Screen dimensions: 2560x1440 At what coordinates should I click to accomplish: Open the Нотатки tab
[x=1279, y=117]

------------------------------------

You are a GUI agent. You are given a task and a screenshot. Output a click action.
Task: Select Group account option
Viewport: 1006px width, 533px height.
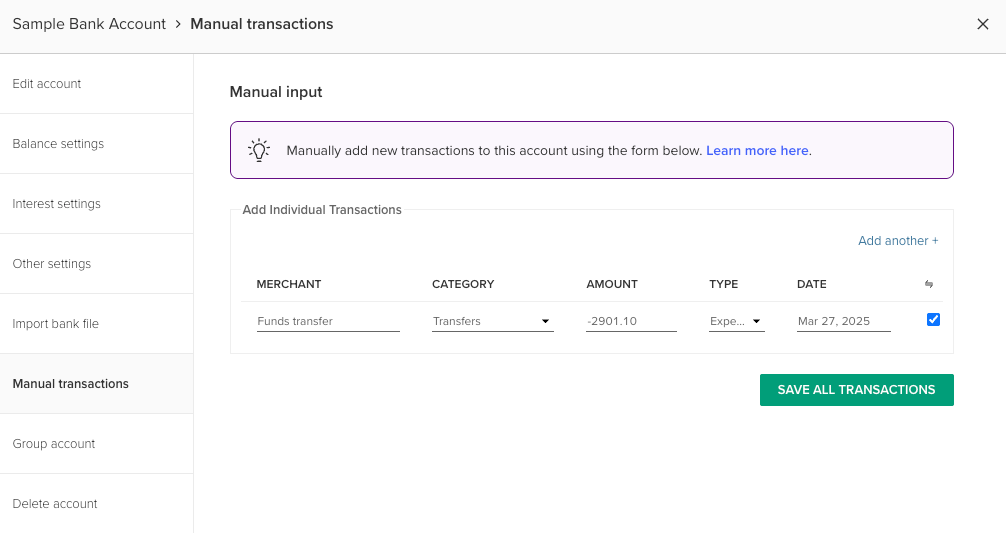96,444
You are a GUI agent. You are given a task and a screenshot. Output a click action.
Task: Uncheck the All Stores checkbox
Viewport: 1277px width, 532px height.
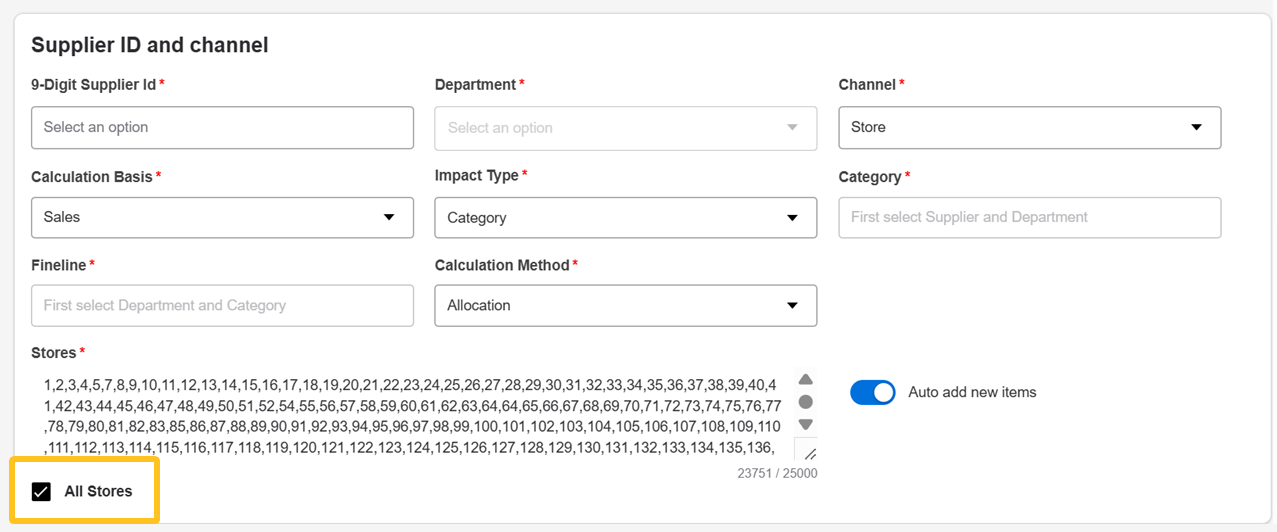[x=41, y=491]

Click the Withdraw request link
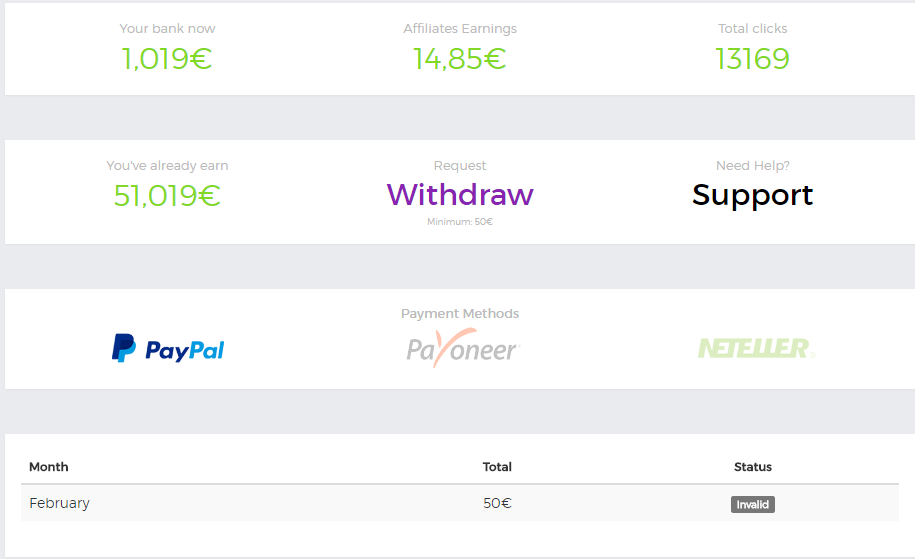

------------------------------------

Goal of the exercise: Arrange the data from the line with "Screen dimensions: 2560x1440" to the line with "[x=1279, y=117]" as a two-column CSV headed instruction and click_point. Give one row per entry, holding its text and its answer, with each value in double quotes and any line breaks replaced by spaces.

Result:
instruction,click_point
"Screen dimensions: 2560x1440 At what coordinates should I click to accomplish: Open the Нотатки tab","[x=1279, y=117]"